*** Begin section ***

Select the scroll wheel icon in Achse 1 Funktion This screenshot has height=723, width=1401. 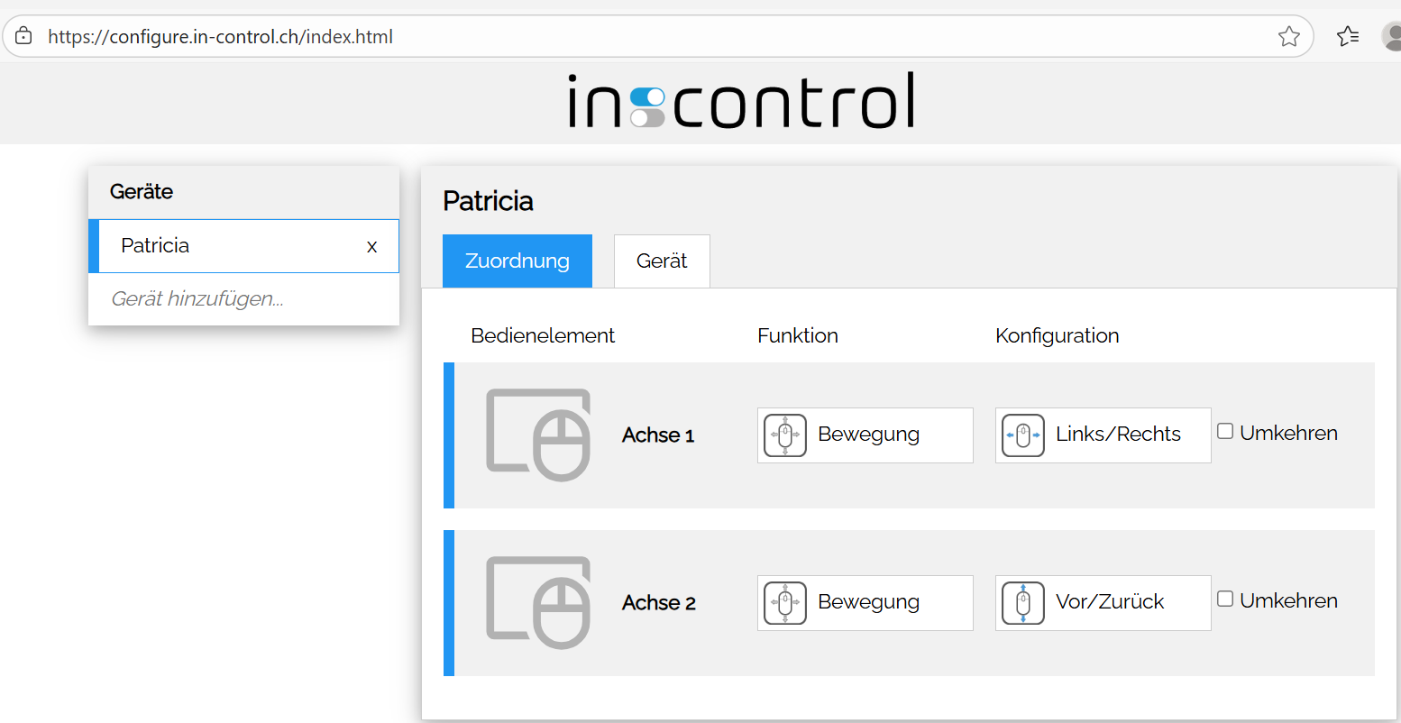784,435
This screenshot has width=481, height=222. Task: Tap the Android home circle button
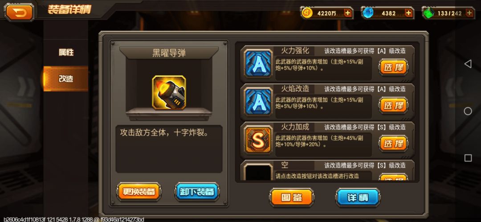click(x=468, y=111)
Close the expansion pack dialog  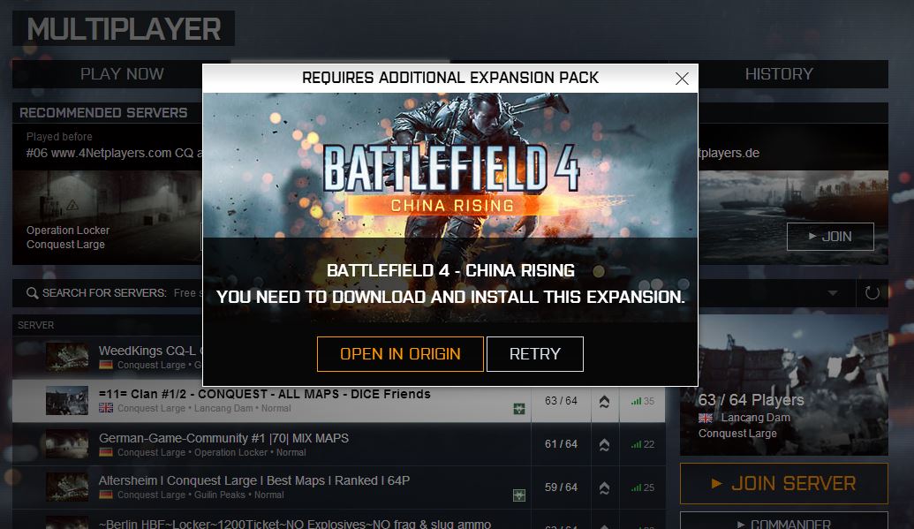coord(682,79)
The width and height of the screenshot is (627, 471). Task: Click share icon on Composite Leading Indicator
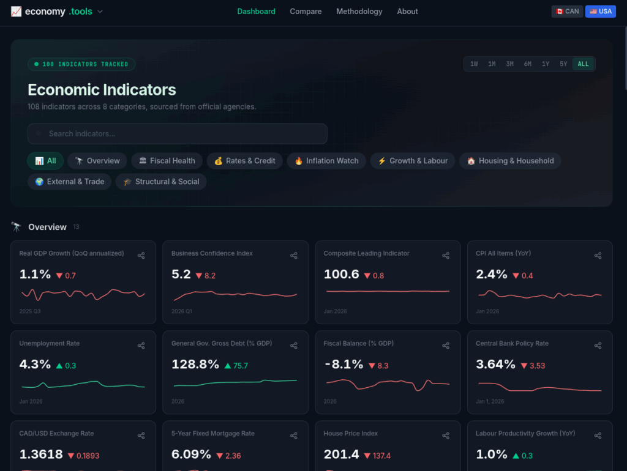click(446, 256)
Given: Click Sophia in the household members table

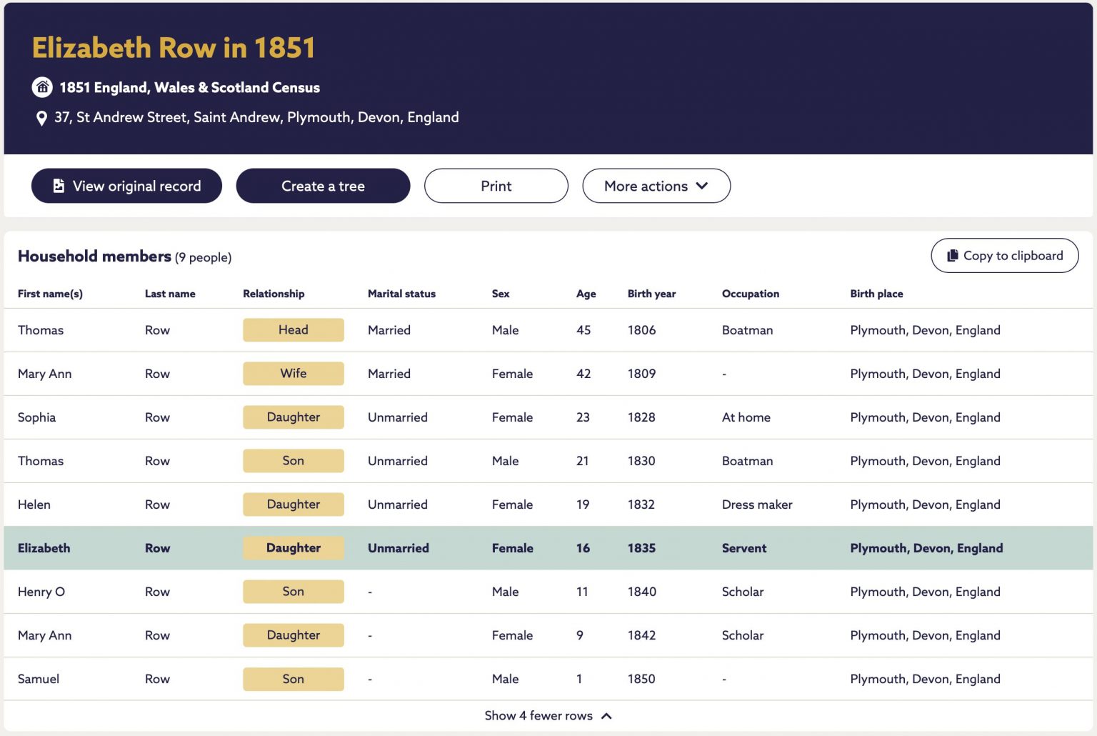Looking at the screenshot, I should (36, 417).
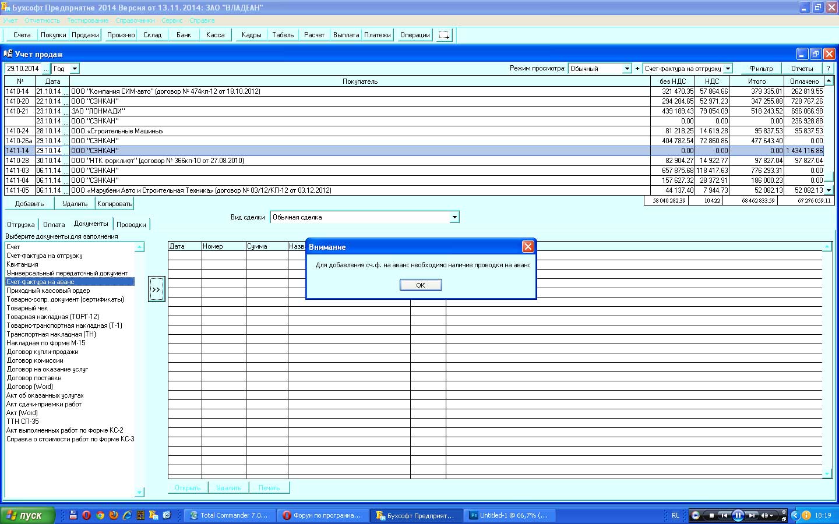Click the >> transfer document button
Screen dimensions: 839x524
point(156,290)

*** End section ***

• [WHAT YOU NEED TO DO]: Transcription of the lines from the one with "The width and" through the end of the entries is required, exact and with no pictures.

• [COMPLETED TASK]:
The width and height of the screenshot is (627, 471). Task: Click share icon on Composite Leading Indicator
click(446, 256)
Given: Click Sophia in the household members table

Looking at the screenshot, I should (36, 417).
Click the >> transfer document button
Screen dimensions: 839x524
point(156,290)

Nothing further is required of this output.